Determine which pattern comes first in a string

Question

Determine which pattern comes first in a string

sqldriver

SSChampion

Points: 10440
More actions
August 20, 2014 at 11:03 am

#294850

Offhand, what's the best way to do this?
DelimitedSplit8k and PatternSplitLoop seem to have potential, but I'm just plain stuck on some things:
1. DelimitedSplit8k: the delimiter helps split the folder paths, but the pattern can be within the strings that result.
2. PatternSplitLoop: I would have to cross apply 16 times and have an awful WHERE clause to determine which of the four strings matched first.
Unless I'm missing something. Short example is below.
WITH testctes (string, pattern) AS (
SELECT 'oh_look_at_this.thing.his\hers_stuff\mine.craft\yours_protein', 'his first' UNION ALL
SELECT 'i.am.a._thing.hers\his_things\mine.refrigerator\yours_potato', 'hers first' UNION ALL
SELECT 'path_like.things_mine\hers.some_else\his_garbage\yours_sneakers', 'mine first' UNION ALL
SELECT 'more_stuff.yours\mine\hers\his_falafel', 'yours first'
)
SELECT string, pattern, ca.item, ca.itemnumber
FROM testctes
CROSS APPLY [dbo].[PatternSplitLoop] (string, '%his%') ca

Viewing 15 posts - 1 through 15 (of 19 total)
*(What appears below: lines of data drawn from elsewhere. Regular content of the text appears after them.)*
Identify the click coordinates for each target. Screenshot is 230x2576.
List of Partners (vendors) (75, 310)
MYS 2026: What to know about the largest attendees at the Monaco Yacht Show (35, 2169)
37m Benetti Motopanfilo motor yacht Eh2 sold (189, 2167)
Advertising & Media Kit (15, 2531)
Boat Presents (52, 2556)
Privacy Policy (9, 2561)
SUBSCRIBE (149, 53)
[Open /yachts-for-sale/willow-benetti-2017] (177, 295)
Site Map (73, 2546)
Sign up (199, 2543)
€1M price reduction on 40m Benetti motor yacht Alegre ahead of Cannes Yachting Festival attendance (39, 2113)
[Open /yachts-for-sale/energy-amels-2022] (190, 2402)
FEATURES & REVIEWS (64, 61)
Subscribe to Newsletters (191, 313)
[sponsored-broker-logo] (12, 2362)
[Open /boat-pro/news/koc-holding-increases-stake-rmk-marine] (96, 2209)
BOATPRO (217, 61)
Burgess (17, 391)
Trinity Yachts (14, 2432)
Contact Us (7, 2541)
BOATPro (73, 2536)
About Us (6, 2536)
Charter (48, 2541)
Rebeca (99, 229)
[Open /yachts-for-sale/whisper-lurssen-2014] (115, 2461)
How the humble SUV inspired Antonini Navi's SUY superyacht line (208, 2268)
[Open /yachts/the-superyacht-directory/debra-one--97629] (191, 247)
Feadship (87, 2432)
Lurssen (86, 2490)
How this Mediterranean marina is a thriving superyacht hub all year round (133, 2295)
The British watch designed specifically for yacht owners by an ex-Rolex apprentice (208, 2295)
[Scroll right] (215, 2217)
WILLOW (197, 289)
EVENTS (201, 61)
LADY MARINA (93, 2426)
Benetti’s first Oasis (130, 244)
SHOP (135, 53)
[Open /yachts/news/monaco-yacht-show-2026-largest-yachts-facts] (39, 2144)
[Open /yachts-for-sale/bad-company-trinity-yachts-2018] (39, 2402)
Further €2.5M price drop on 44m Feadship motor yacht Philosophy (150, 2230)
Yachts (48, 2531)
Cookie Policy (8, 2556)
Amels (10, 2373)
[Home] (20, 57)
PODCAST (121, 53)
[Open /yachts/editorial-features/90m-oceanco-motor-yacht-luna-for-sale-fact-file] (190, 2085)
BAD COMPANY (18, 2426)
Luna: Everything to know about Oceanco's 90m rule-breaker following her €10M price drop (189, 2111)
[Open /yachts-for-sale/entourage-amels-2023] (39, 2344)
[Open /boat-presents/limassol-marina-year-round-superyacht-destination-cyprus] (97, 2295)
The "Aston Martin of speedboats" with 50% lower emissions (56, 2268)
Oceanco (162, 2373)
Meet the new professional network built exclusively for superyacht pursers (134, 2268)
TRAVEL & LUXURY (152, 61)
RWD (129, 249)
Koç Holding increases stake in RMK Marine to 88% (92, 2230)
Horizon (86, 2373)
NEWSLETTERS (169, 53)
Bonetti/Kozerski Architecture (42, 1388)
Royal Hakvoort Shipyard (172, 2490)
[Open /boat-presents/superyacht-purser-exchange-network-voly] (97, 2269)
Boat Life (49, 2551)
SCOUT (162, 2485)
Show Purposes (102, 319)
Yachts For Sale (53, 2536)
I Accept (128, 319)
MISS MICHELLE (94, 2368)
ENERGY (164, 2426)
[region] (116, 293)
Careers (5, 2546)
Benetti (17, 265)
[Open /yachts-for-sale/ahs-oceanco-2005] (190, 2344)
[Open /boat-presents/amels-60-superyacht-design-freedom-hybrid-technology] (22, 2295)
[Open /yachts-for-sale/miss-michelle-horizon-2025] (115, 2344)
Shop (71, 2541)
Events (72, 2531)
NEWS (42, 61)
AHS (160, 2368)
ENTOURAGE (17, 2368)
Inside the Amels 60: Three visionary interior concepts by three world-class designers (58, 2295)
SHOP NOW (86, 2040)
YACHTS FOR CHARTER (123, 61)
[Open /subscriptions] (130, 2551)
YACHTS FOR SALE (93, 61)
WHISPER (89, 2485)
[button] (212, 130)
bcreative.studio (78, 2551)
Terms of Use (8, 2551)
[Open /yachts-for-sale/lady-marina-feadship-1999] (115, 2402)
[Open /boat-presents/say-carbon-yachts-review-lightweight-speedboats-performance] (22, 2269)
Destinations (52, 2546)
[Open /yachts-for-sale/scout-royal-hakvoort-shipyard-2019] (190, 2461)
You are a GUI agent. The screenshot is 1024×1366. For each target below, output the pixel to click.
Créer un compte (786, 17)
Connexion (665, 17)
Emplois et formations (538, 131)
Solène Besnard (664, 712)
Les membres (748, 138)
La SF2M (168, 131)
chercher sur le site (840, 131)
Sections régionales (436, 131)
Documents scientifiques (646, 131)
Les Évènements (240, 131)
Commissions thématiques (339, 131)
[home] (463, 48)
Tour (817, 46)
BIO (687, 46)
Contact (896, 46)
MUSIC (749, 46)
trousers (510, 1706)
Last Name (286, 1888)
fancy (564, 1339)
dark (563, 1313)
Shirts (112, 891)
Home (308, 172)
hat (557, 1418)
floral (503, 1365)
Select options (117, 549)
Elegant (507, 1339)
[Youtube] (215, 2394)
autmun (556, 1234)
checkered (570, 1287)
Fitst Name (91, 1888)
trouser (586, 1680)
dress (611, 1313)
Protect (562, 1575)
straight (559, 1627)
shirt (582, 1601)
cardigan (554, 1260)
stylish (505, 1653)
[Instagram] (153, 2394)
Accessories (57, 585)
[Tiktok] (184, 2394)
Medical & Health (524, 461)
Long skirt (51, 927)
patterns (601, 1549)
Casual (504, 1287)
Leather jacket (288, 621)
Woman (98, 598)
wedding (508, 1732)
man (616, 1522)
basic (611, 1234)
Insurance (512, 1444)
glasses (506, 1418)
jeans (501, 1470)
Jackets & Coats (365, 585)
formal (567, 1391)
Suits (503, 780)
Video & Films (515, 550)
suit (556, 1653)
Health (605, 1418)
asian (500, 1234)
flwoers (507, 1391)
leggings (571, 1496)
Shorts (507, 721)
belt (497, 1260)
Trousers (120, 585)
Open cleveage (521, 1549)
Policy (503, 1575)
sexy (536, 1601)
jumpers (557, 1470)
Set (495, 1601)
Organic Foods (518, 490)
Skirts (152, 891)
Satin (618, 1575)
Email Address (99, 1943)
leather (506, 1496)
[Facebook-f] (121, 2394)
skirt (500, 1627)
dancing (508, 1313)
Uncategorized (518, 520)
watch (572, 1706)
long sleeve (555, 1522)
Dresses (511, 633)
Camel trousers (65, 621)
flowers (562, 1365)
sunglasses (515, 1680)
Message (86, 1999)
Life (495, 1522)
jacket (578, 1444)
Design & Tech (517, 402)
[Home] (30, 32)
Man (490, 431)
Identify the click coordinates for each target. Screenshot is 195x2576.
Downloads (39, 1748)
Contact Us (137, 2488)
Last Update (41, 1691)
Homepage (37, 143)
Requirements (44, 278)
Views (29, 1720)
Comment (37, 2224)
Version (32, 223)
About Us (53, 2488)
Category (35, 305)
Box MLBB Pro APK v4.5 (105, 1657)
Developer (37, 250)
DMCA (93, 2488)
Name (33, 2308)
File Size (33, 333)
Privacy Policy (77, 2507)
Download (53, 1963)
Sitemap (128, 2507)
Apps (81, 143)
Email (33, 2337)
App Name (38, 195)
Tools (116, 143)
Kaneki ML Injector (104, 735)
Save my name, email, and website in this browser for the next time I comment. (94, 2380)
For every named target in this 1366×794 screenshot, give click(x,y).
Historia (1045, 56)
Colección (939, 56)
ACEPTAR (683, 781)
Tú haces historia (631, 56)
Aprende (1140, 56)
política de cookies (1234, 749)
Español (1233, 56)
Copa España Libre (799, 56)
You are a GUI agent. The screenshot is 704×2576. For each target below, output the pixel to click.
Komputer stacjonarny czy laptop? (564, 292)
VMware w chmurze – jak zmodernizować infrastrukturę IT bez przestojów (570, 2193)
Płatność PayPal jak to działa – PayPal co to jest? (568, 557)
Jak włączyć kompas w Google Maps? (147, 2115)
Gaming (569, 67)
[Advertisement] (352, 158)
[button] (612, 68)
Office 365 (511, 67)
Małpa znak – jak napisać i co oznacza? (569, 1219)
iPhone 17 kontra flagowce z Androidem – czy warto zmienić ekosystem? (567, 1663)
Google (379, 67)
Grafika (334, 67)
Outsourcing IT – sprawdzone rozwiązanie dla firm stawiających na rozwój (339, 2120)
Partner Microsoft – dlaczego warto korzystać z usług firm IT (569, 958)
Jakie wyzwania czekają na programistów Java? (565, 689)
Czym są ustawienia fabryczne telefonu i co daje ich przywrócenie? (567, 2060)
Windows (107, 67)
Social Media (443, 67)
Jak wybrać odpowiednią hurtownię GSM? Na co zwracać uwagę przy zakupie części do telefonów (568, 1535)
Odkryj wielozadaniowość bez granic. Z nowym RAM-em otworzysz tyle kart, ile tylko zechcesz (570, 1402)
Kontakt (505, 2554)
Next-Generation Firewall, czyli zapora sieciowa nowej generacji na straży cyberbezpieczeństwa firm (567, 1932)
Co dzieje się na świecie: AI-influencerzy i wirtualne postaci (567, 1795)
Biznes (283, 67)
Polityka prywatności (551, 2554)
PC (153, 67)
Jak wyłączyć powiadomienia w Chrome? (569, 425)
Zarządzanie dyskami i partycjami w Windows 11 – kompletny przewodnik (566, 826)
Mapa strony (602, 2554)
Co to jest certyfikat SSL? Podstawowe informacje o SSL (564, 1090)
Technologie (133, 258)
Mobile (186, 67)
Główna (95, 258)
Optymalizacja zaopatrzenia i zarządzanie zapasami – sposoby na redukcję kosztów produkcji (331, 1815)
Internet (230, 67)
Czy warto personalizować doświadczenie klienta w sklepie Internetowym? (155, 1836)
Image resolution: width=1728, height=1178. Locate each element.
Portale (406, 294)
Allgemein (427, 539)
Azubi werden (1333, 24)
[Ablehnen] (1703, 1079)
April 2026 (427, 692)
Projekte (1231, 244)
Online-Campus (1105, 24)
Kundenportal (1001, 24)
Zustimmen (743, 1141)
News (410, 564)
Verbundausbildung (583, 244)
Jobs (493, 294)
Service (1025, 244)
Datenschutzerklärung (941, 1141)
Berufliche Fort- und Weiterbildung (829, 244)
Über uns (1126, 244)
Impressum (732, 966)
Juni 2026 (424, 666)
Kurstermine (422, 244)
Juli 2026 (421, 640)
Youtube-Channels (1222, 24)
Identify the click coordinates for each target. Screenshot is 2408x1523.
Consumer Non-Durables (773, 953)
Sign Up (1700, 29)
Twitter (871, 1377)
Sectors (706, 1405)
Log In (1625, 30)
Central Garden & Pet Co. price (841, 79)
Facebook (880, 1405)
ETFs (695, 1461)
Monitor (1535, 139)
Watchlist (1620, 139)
You must be logged in to reply to this topic. Login to reply

Ed Wagner SSC Guru Points: 287026 More actions · Answer 1

Okay, now that's just a really cool puzzle. The following uses the "Swiss Army Knife" that is Jeff's DelimitedSplit8K function.

WITH cteText(string) AS (

SELECT 'oh_look_at_this.thing.his\hers_stuff\mine.craft\yours_protein' UNION ALL

SELECT 'i.am.a._thing.hers\his_things\mine.refrigerator\yours_potato' UNION ALL

SELECT 'path_like.things_mine\hers.some_else\his_garbage\yours_sneakers' UNION ALL

SELECT 'more_stuff.yours\mine\hers\his_falafel'

),

cteSplits AS (

SELECT cteText.string, s3.ItemNumber, s3.Item,

ROW_NUMBER() OVER(PARTITION BY cteText.string ORDER BY cteText.string, s1.ItemNumber, s2.ItemNumber, s3.ItemNumber) position

FROM cteText

CROSS APPLY DelimitedSplit8K(string, '.') s1

CROSS APPLY DelimitedSplit8K(s1.item, '\') s2

CROSS APPLY DelimitedSplit8K(s2.item, '_') s3

),

cteFirsts(string, position) as (

SELECT string, MIN(position)

FROM cteSplits

WHERE Item IN ('his', 'hers', 'mine')

GROUP BY string

)

SELECT s.string, s.Item, s.position

FROM cteSplits s

INNER JOIN cteFirsts f ON f.string = s.string

and f.position = s.position

ORDER BY s.Item;

cteText defines the values you want to parse.

cteSplits uses Jeff's DelimitedSplit8K to split them out by your delimiters. You'll have to CROSS APPLY any other delimiters you need.

cteFirsts determines the first occurrence of any string you're looking for in each split set.

The query then joins cteSplits and cteFirsts together to get the string, matched item and position number.

I hope this is what you're looking for, but I have to admit that I had fun with it.

Tally Tables - Performance Personified
String Splitting with True Performance
Best practices on how to ask questions

sqldriver SSChampion Points: 10440 More actions · Answer 2

Hi Ed,

Thanks, that looks like it will get me most of the way there. I made a dumb, though, and just realized that the column the strings are stored in is a VARCHAR(MAX), which is noted to slow down the ~~function~~ wonder that is DelimitedSplit8k.

I've got it running now, but it's going on the 10 minute mark. That snarky dev with his IF...CHARINDEX that goes on for a page might have this beat :crazy:

Thanks

Luis Cazares SSC Guru Points: 183706 More actions · Answer 3

I'm not sure if this can work for you. Seems simple but I can't guarantee performance.

WITH cteText(string) AS (

SELECT 'oh_look_at_this.thing.his\hers_stuff\mine.craft\yours_protein' UNION ALL

SELECT 'i.am.a._thing.hers\his_things\mine.refrigerator\yours_potato' UNION ALL

SELECT 'path_like.things_mine\hers.some_else\his_garbage\yours_sneakers' UNION ALL

SELECT 'more_stuff.yours\mine\hers\his_falafel'

)

SELECT string, pattern

FROM cteText

CROSS APPLY (SELECT TOP 1 pattern

FROM (VALUES( 'his', CHARINDEX('his', string)),

( 'hers', CHARINDEX('hers', string)),

( 'mine', CHARINDEX('mine', string)),

( 'yours', CHARINDEX('yours', string)))x( pattern, position)

ORDER BY position)y

Luis C.
General Disclaimer:
Are you seriously taking the advice and code from someone from the internet without testing it? Do you at least understand it? Or can it easily kill your server?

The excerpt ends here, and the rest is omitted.